A quick summary of some of the high points follows.
Big data is coming, which should be no surprise, but at Mass General the application of machine learning and clinical genomics are being regularly used to provide targeted therapies to cancer treatment. No longer do doctors look through a microscope to look at cancerous cells. Rather, originally informed by biomarkers which can be harvested onsite (for example through blood analysis), the General compares these biomarkers through millions of items of data from other tumors. Machine learning improves accuracy of analysis. The genes involved in the tumor are located. Specifically focused treatment follows.
Further, big data is being utilized to test the effect of combining various drugs with disease models to identify possible palliatives. The effort that used to take place in the laboratory, over a long period of time at great expense, to test the effect of possible treatments now can be jump-started by conducting experiments, using big data, right within the computer. One company suggested that its automated biology platform could “conduct” more than 100,000 experiments every week in order to identify likely efficacious treatments.

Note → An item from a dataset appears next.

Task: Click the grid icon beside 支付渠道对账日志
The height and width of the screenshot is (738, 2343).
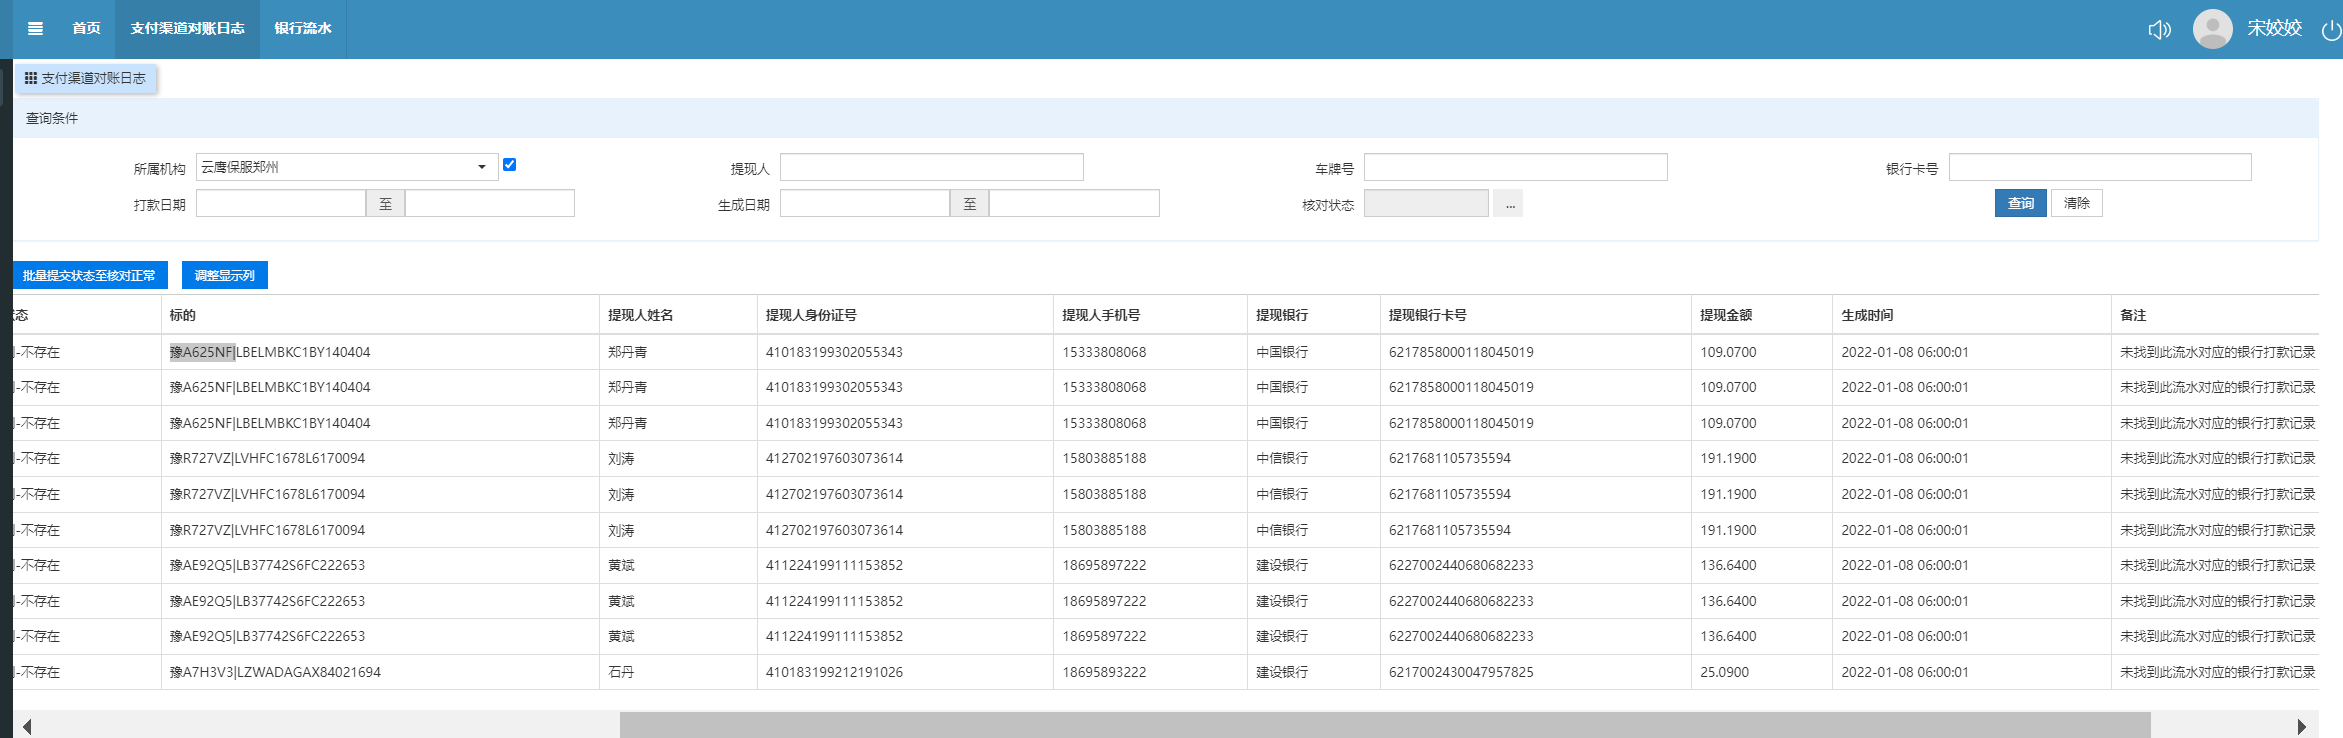Action: tap(31, 78)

The conference also addressed the business side of bio and life science. Highlights included: speculation on how best to protect, through patent or trade secret, new modalities of technology; what do you do with the science that permits the printing, by computer, of DNA (did I hear that one correctly?)? How do you protect the AI/big data set, which is typically subject to a software patent which may well be difficult to defend in litigation?
Finally, prospects for raising capital for bio were explored at some length. Major takeaways included:
There is a “raging bull market” to finance promising A rounds. The slowdown in private capital formation seems to be the C round and the D round. This may have ramifications for who makes these kinds of investments; with very long lead times to bring a product to market, even if successful, investment funds with a fixed term of life may not be the best choice of investor. Perhaps strategic investors are better. Also, funds may have a tendency to invest in companies that have benefited from being incubated in incubators in places like Boston, San Francisco, San Diego, etc., in order to shorten the timeline.
Valuations for A rounds and B rounds are creeping up. This may be one reason why there are problems at the C round and D round level. Overpricing the early rounds make subsequent rounds difficult. In 2017 eighty percent of later rounds were “up rounds” while current experience is that up rounds are only at about the seventy percent level.
In terms of financing through public offerings, there were fifty life science IPOs in the first half of 2018 of which eighteen were in biotech. Sixteen of these offerings came out of California and thirteen out of Massachusetts; the source of others were scattered. The pipeline seems full for the second half of 2018.